§ REQUIRED ACTION: Reproduce, word for word, the portion of the discharge-process article starting with "A research team" and going on through "reduces rehospitalization rates.".

§ SOURCE EXTRACT:
○ ○ ○ ○ ○

A research team at Sinclair School of Nursing recently adapted a discharge process, known as Reengineered Discharge, traditionally used in hospitals to fit in the needs of short stay nursing home patients.
The research was led by Lori Popejoy, associate professor at Sinclair School of Nursing and other faculty members from the School of Nursing, School of Social Work, School of Medicine as well as graduate and doctoral students from correlated departments.
The Reengineered Discharge was first created by professor Brian Jack’s research team. Jack is the chair of the Department of Family Medicine at Boston University School of Medicine and Boston Medical Center. His team developed and tested strategies to improve the hospital discharge process in a way that promotes patient safety and reduces rehospitalization rates.
The RED process was adapted by the National Quality Forum as a national “Safe practice” and it is being used in all states and in over 10 countries, according to BU School of Medicine’s website.
“A lot of the researchers have been focused on hospitals and how you move patients from the hospitals to home or from hospitals to somewhere else,” Popejoy said. “But patients don’t always stay in skilled nursing facilities, there is a whole payment mechanism from the federal government that pays for short stays which were where the focus of the research was.”
Popejoy emphasized that primary care providers are the ones who manage patients in nursing home facilities. These primary care providers often rely on other hospitals, nursing homes, healthcare agencies to give them complete and accurate information.”
Popejoy said the bad and inaccurate information often happens during the transition points between hospitals, nursing homes and households. And the elder adult population are generally the ones that are affected.
“When you are old and you fell and your daughter lives across the country, it gets harder to manage all those points of change,” Popejoy said.
She mentioned that a lot of people in healthcare nowadays are relatively young and a lot of them perhaps have never even taken care of a patient in their own home. She said the process can get complicated if these healthcare professionals don’t step back and think about basic questions that aren’t necessarily related to their disease but more to daily capacity to manage their own care and health.
“What RED actually does it that it’s evidence-based approach to design a discharge process,” Popejoy said. “Most hospitals, nursing homes, health care agencies all have discharge processes. There is nothing wrong with what they have done, but we need to be really evaluating and asset if it could be better.”
Popejoy said her team has been working on this research project for several years and is currently working on the outcome article. One of the key components she found helpful relating to the in-home nursing discharge process is to include the families from the get-go — identify key family members and make sure they are involved in the research process throughout.
Popejoy indicated that nursing homes have unique needs and challenges that need to be considered when creating a better discharge system in an MU News Bureau press release on Feb. 14.
“Being confronted with those challenges helped the facilities come up with innovative solutions and gave them a better idea of how to meet their obligations to their patients for a safe and effective discharge,” she said in the press release.
Popejoy said the main takeaway of the RED process is to make sure everyone is informed at every transitional point with critical information.
“Health care is used by people when they need it,” she said. “The better we can inform what they need to do to take care of themselves, so they don’t have to come back to the hospital. If we do our jobs well, we work ourselves out of the jobs when they don’t actually need us.”

○ ○ ○ ○ ○

§ MATERIAL PROVIDED:
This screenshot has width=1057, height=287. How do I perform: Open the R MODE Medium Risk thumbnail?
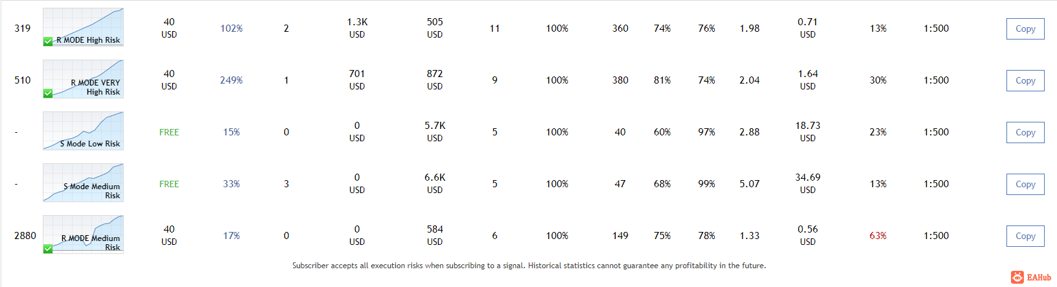click(83, 235)
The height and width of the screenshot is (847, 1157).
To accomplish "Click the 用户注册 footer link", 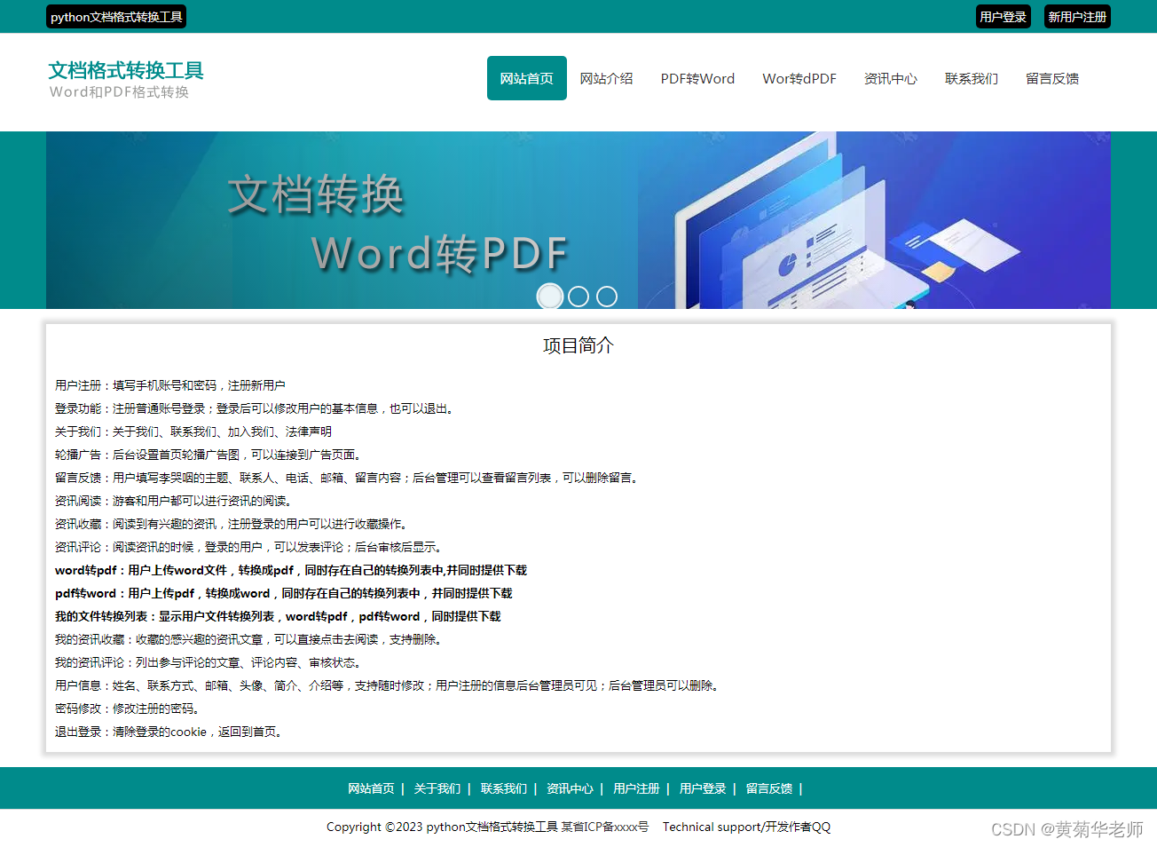I will [x=634, y=788].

○ ○ ○ ○ ○

§ ANSWER BOX:
A research team at Sinclair School of Nursing recently adapted a discharge process, known as Reengineered Discharge, traditionally used in hospitals to fit in the needs of short stay nursing home patients.
The research was led by Lori Popejoy, associate professor at Sinclair School of Nursing and other faculty members from the School of Nursing, School of Social Work, School of Medicine as well as graduate and doctoral students from correlated departments.
The Reengineered Discharge was first created by professor Brian Jack’s research team. Jack is the chair of the Department of Family Medicine at Boston University School of Medicine and Boston Medical Center. His team developed and tested strategies to improve the hospital discharge process in a way that promotes patient safety and reduces rehospitalization rates.